Récit plein de poésie et de fantaisie sur l'adolescence exaltée qui enflamme l'extraordinaire et étouffe l'ordinaire, c'est aussi un récit dérangeant et oppressant. Nous y observons ces enfants tisser leur monde avec des fils de soie qui se resserrent inexorablement sur eux. Un peu à l'image du cirque de puces imaginaire de John Hammond (alias Richard Attenborough) dans le film Jurassic Park. Pauvre cocoon illusoire. Pauvres marionnettes démantibulées. Impossible cependant de rester sur le pas de la porte. Soit on entre dans la chambre - leur chambre - (au risque de devenir soit même un jouet entre leurs mains), soit on claque la porte et on s'en retourne d'où on vient. Car il n'y a pas de demi mesure avec ce genre d'ouvrage qui prend toute sa dimension dans l'excès: soit on aime, soit on n'aime pas!
Publié en 1929, cela n'en demeure pas moins un récit terriblement intemporel, et difficile à cataloguer d'ailleurs.

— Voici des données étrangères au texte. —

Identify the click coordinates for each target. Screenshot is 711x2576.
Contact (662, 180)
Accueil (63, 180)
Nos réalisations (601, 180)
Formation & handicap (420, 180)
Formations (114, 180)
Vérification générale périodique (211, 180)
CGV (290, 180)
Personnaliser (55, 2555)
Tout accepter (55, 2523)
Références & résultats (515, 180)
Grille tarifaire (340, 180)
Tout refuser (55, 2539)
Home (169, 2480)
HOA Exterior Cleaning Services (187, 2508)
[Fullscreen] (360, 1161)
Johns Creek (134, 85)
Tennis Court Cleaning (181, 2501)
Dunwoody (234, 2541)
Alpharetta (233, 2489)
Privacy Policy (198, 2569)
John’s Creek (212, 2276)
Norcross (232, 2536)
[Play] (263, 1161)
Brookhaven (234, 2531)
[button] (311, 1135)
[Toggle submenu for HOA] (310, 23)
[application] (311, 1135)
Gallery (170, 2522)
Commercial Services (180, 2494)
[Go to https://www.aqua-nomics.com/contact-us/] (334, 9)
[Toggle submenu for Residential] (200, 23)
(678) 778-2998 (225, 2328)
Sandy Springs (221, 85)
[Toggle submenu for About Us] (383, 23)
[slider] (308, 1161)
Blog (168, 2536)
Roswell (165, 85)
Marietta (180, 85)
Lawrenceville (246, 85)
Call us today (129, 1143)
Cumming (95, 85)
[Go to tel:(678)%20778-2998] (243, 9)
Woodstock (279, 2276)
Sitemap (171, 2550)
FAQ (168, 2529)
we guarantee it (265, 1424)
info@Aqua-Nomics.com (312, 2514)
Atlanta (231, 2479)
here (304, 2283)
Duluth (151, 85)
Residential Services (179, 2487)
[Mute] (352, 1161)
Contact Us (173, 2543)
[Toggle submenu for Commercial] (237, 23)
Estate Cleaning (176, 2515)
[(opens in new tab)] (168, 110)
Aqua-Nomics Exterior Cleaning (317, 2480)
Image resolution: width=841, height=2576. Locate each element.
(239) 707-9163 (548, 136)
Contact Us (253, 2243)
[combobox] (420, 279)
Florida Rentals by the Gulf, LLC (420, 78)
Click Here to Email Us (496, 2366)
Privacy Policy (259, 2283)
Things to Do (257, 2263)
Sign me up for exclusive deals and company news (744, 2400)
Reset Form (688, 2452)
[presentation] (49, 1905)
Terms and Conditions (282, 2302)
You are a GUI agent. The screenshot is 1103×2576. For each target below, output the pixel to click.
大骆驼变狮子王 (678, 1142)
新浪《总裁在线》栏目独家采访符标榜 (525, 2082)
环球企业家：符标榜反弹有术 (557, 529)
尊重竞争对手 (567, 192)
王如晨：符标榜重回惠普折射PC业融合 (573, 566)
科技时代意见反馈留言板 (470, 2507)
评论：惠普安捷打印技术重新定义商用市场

Je vous recommande de le lire sur fond de musique classique ou d'opéra. C'est très agréable. La musicalité qui se dégage naturellement de ce récit créée une sorte d'osmose entre les deux. A mon avis, les oeuvres musicales qui le représente le mieux, sont l'opus 64 de "Romeo et Juliette: Danse des Chevaliers" (Serge Prokofiev) & "Danse Macabre" (Camille Saint-Saëns). L'une met plus en exergue une tension addictive, l'autre un envoutement torturé, mais les deux subliment l'émotion dans ses extrêmes : amour et haine, adoration et répulsion, vie et mort...Tout simplement Grandiose! Enfin, ce choix n'est que le reflet de mon interprétation musicale du livre ! Par conséquent, une liste très très loin d'être exhaustive.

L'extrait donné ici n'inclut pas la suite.